##### GIVEN INFORMATION

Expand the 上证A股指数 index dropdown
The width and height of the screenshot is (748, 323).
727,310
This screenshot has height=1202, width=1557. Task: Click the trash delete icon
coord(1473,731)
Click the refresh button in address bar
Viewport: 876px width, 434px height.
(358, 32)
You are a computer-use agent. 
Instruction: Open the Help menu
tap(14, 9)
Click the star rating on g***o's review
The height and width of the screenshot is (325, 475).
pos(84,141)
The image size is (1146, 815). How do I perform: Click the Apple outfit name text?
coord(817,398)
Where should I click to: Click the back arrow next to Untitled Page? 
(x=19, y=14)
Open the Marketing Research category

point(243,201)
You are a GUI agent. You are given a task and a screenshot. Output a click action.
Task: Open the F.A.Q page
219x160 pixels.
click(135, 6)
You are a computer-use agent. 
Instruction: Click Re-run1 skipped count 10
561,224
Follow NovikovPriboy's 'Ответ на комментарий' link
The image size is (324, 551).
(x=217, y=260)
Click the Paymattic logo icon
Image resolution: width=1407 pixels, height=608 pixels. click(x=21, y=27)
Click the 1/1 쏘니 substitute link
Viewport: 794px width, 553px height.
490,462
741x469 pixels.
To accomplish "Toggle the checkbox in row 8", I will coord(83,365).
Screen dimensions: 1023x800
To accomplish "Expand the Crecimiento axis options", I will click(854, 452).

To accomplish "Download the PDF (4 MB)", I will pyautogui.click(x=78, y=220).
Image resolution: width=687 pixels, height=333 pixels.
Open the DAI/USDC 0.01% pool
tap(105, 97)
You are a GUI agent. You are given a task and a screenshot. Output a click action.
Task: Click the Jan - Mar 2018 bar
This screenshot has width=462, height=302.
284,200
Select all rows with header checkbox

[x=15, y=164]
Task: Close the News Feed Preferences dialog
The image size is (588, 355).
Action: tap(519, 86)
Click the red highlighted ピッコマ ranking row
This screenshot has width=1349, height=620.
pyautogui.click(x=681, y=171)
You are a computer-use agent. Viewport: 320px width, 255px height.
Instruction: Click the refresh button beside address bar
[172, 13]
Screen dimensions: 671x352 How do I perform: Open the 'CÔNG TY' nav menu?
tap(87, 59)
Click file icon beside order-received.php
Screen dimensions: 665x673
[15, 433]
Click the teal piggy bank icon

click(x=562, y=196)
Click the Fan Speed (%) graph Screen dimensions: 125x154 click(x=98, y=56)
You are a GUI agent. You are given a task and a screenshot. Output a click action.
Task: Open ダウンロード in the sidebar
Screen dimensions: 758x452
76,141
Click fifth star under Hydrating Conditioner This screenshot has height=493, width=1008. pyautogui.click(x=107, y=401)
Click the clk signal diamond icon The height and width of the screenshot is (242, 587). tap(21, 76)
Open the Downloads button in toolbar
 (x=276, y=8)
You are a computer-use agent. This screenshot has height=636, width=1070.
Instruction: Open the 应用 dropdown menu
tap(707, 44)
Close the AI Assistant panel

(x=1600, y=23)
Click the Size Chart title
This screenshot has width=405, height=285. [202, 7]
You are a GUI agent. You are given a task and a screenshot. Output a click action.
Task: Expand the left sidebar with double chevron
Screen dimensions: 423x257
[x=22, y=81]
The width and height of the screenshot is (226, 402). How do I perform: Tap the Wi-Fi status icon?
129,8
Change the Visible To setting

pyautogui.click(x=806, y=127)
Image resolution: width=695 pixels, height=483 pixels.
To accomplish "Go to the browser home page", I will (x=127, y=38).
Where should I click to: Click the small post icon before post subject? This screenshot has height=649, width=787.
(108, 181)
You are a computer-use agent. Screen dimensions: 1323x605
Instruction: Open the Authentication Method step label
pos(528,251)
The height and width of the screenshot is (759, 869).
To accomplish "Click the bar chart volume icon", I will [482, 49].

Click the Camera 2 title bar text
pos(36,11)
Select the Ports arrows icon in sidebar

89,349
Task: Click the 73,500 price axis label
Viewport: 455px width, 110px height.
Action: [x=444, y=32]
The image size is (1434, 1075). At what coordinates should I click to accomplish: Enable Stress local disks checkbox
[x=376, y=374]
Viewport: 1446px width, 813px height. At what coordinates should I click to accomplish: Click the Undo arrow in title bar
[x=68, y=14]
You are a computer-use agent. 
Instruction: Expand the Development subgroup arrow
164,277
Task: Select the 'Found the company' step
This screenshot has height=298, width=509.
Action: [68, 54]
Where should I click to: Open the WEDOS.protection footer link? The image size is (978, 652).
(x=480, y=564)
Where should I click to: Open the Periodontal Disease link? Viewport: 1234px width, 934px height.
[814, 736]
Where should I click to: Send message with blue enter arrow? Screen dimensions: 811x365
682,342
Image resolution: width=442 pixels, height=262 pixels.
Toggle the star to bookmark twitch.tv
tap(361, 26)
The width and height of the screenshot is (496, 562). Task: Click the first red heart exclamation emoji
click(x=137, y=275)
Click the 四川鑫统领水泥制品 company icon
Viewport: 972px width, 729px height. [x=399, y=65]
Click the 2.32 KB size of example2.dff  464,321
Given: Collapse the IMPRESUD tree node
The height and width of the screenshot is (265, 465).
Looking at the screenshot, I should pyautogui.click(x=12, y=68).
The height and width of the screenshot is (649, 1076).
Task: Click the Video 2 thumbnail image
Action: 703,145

##########

- **YOUR TASK**
When you reach this point, go back and write out each record above exactly.

- **TASK SOLUTION**
Expand the 上证A股指数 index dropdown
The width and height of the screenshot is (748, 323).
727,310
This screenshot has height=1202, width=1557. Task: Click the trash delete icon
coord(1473,731)
Click the refresh button in address bar
Viewport: 876px width, 434px height.
(358, 32)
You are a computer-use agent. 
Instruction: Open the Help menu
tap(14, 9)
Click the star rating on g***o's review
The height and width of the screenshot is (325, 475).
pos(84,141)
The image size is (1146, 815). How do I perform: Click the Apple outfit name text?
coord(817,398)
Where should I click to: Click the back arrow next to Untitled Page? 
(x=19, y=14)
Open the Marketing Research category

point(243,201)
You are a GUI agent. You are given a task and a screenshot. Output a click action.
Task: Open the F.A.Q page
219x160 pixels.
click(135, 6)
You are a computer-use agent. 
Instruction: Click Re-run1 skipped count 10
561,224
Follow NovikovPriboy's 'Ответ на комментарий' link
The image size is (324, 551).
(x=217, y=260)
Click the Paymattic logo icon
Image resolution: width=1407 pixels, height=608 pixels. click(x=21, y=27)
Click the 1/1 쏘니 substitute link
Viewport: 794px width, 553px height.
490,462
741x469 pixels.
To accomplish "Toggle the checkbox in row 8", I will coord(83,365).
Screen dimensions: 1023x800
To accomplish "Expand the Crecimiento axis options", I will click(854, 452).

To accomplish "Download the PDF (4 MB)", I will pyautogui.click(x=78, y=220).
Image resolution: width=687 pixels, height=333 pixels.
Open the DAI/USDC 0.01% pool
tap(105, 97)
You are a GUI agent. You are given a task and a screenshot. Output a click action.
Task: Click the Jan - Mar 2018 bar
This screenshot has width=462, height=302.
284,200
Select all rows with header checkbox

[x=15, y=164]
Task: Close the News Feed Preferences dialog
The image size is (588, 355).
Action: tap(519, 86)
Click the red highlighted ピッコマ ranking row
This screenshot has width=1349, height=620.
pyautogui.click(x=681, y=171)
You are a computer-use agent. Viewport: 320px width, 255px height.
Instruction: Click the refresh button beside address bar
[172, 13]
Screen dimensions: 671x352 How do I perform: Open the 'CÔNG TY' nav menu?
tap(87, 59)
Click file icon beside order-received.php
Screen dimensions: 665x673
[15, 433]
Click the teal piggy bank icon

click(x=562, y=196)
Click the Fan Speed (%) graph Screen dimensions: 125x154 click(x=98, y=56)
You are a GUI agent. You are given a task and a screenshot. Output a click action.
Task: Open ダウンロード in the sidebar
Screen dimensions: 758x452
76,141
Click fifth star under Hydrating Conditioner This screenshot has height=493, width=1008. pyautogui.click(x=107, y=401)
Click the clk signal diamond icon The height and width of the screenshot is (242, 587). tap(21, 76)
Open the Downloads button in toolbar
 (x=276, y=8)
You are a computer-use agent. This screenshot has height=636, width=1070.
Instruction: Open the 应用 dropdown menu
tap(707, 44)
Close the AI Assistant panel

(x=1600, y=23)
Click the Size Chart title
This screenshot has width=405, height=285. [202, 7]
You are a GUI agent. You are given a task and a screenshot. Output a click action.
Task: Expand the left sidebar with double chevron
Screen dimensions: 423x257
[x=22, y=81]
The width and height of the screenshot is (226, 402). How do I perform: Tap the Wi-Fi status icon?
129,8
Change the Visible To setting

pyautogui.click(x=806, y=127)
Image resolution: width=695 pixels, height=483 pixels.
To accomplish "Go to the browser home page", I will (x=127, y=38).
Where should I click to: Click the small post icon before post subject? This screenshot has height=649, width=787.
(108, 181)
You are a computer-use agent. Screen dimensions: 1323x605
Instruction: Open the Authentication Method step label
pos(528,251)
The height and width of the screenshot is (759, 869).
To accomplish "Click the bar chart volume icon", I will [482, 49].

Click the Camera 2 title bar text
pos(36,11)
Select the Ports arrows icon in sidebar

89,349
Task: Click the 73,500 price axis label
Viewport: 455px width, 110px height.
Action: [x=444, y=32]
The image size is (1434, 1075). At what coordinates should I click to accomplish: Enable Stress local disks checkbox
[x=376, y=374]
Viewport: 1446px width, 813px height. At what coordinates should I click to accomplish: Click the Undo arrow in title bar
[x=68, y=14]
You are a computer-use agent. 
Instruction: Expand the Development subgroup arrow
164,277
Task: Select the 'Found the company' step
This screenshot has height=298, width=509.
Action: [68, 54]
Where should I click to: Open the WEDOS.protection footer link? The image size is (978, 652).
(x=480, y=564)
Where should I click to: Open the Periodontal Disease link? Viewport: 1234px width, 934px height.
[814, 736]
Where should I click to: Send message with blue enter arrow? Screen dimensions: 811x365
682,342
Image resolution: width=442 pixels, height=262 pixels.
Toggle the star to bookmark twitch.tv
tap(361, 26)
The width and height of the screenshot is (496, 562). Task: Click the first red heart exclamation emoji
click(x=137, y=275)
Click the 四川鑫统领水泥制品 company icon
Viewport: 972px width, 729px height. [x=399, y=65]
Click the 2.32 KB size of example2.dff  464,321
Given: Collapse the IMPRESUD tree node
The height and width of the screenshot is (265, 465).
Looking at the screenshot, I should pyautogui.click(x=12, y=68).
The height and width of the screenshot is (649, 1076).
Task: Click the Video 2 thumbnail image
Action: 703,145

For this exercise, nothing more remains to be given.